Whether or not the Court of Appeals erred when it declared that the extrajudicial foreclosure was valid despite the lack of provision in the mortgage deed granting special power to sell to the mortgagee.

Whether or not the Court of Appeals erred when it concluded that consenting to the extrajudicial foreclosure of the property, by necessary implication, carries with it the grant of power to sell the property at public action.

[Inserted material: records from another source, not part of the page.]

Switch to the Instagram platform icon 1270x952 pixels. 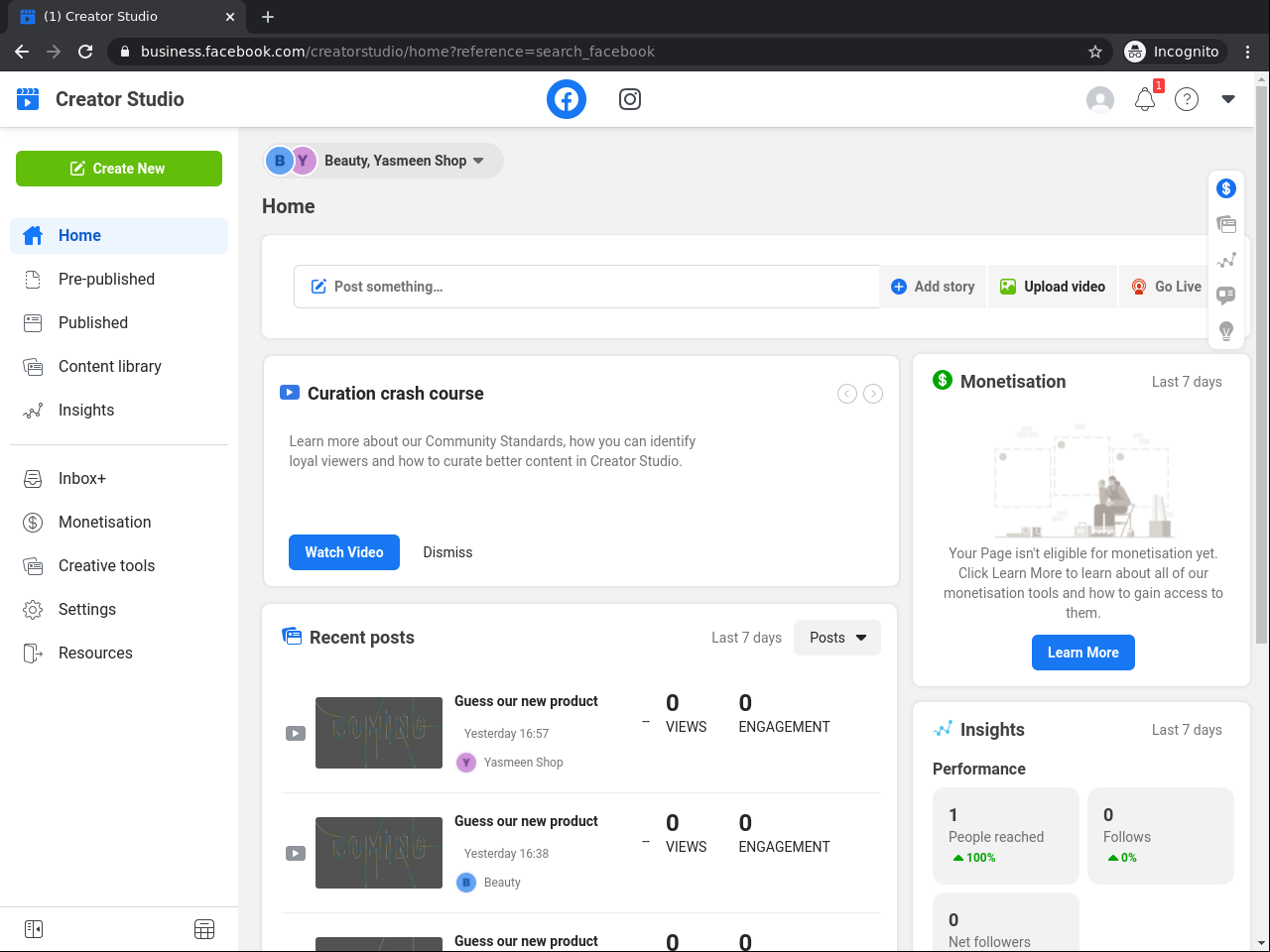630,99
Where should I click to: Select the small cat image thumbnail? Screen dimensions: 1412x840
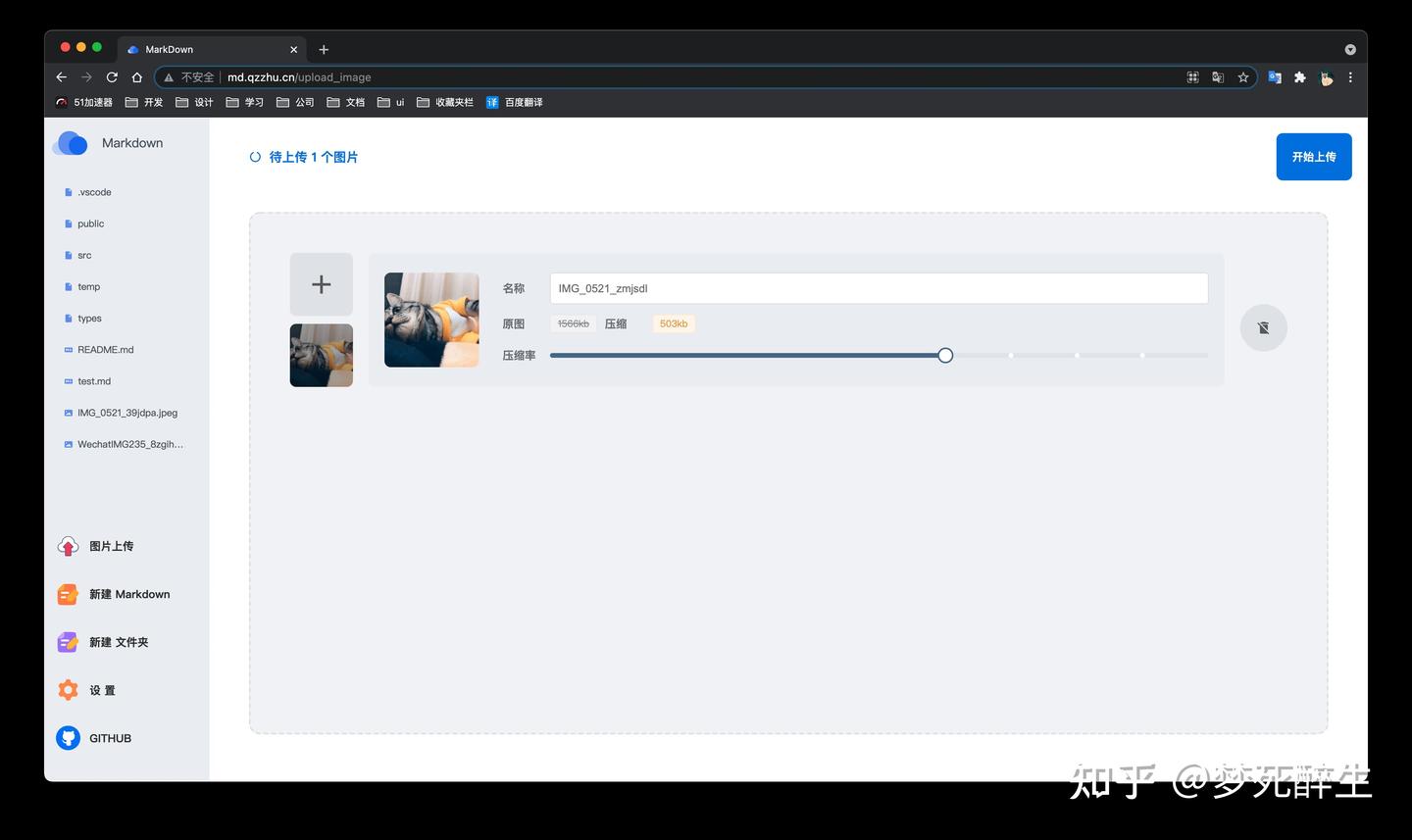(x=321, y=355)
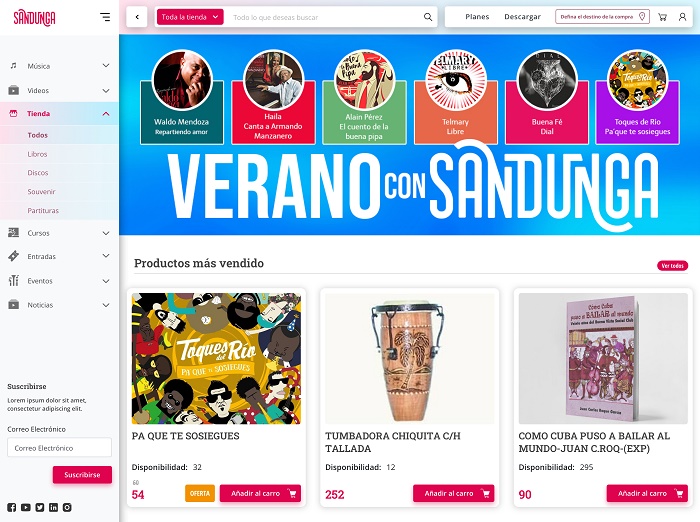
Task: Select Partituras in Tienda submenu
Action: (43, 210)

Whether or not the Court of Appeals erred in not declaring the 2.5% monthly interest illegal and usurious, considering that the 8% interest was already declared as invalid and unwarranted.

RULING:

1.YES.

In the extrajudicial foreclosure of property subject of a real estate mortgage, Section 1 of Act No. 3135 (An Act to Regulate the Sale of Property Under Special Powers Inserted in or Annexed to Real Estate Mortgages) is quite explicit and definite about the special power to sell the property being required to be either inserted in or attached to the deed of mortgage. Accordingly, to enable the extra judicial foreclosure of the REM of the petitioners, the special power to sell should have been either inserted in the REM itself or embodied in a separate instrument attached to the REM. But it is not disputed that no special power to sell was either inserted in the REM or attached to the REM. Hence, the respondent spouses as the foreclosing mortgagees could not initiate the extrajudicial foreclosure, but must resort to judicial foreclosure pursuant to the procedure set forth in Rule 68 of the Rules of Court. The omission of the special power to sell the property subject of the mortgage was fatal to the validity and efficacy of the extrajudicial foreclosure, and warranted the invalidation of the entire proceedings conducted by the sheriff.

2. YES.

What was necessary was the special power or authority to sell - whether inserted in the REM itself, or annexed thereto - that authorized the respondent spouses to sell in the public auction their mortgaged property. The requirement for the special power or authority to sell finds support in the civil law. To begin with, because the sale of the property by virtue of the extrajudicial foreclosure would be made through the sheriff by the respondent spouses as the mortgagees acting as the agents of the petitioners as the mortgagors-owners, there must be a written authority from the latter in favor of the former as their agents; otherwise, the sale would be void. And, secondly, considering that, pursuant to Article 1878, (5), of the Civil Code, a special power of attorney was necessary for entering "into any contract by which the ownership of an immovable is transmitted or acquired either gratuitously or for a valuable consideration," the written authority must be a special power of attorney to sell. 

3. NO.

To start with, the petitioners are now estopped from assailing the validity of the monthly interest payments made. They expressly consented to be liable to pay 2.5%/month on the principal loan of P2.3 Million, and actually made several payments of interest at that rate. Secondly, they did not assail the rate of 2.5%/month as interest in the lower courts, doing so only in this appeal. Hence, they cannot be permitted to bring the issue for the first time in this Court, for that would be unfair not only to the adverse parties but also to the lower courts by depriving the latter of the opportunity to pass upon the issue. And, thirdly, the invalidation by the CA of the 8% compounded interest does not justify deleting the stipulation on the 2.5%/month interest that was really separate and distinct from the former.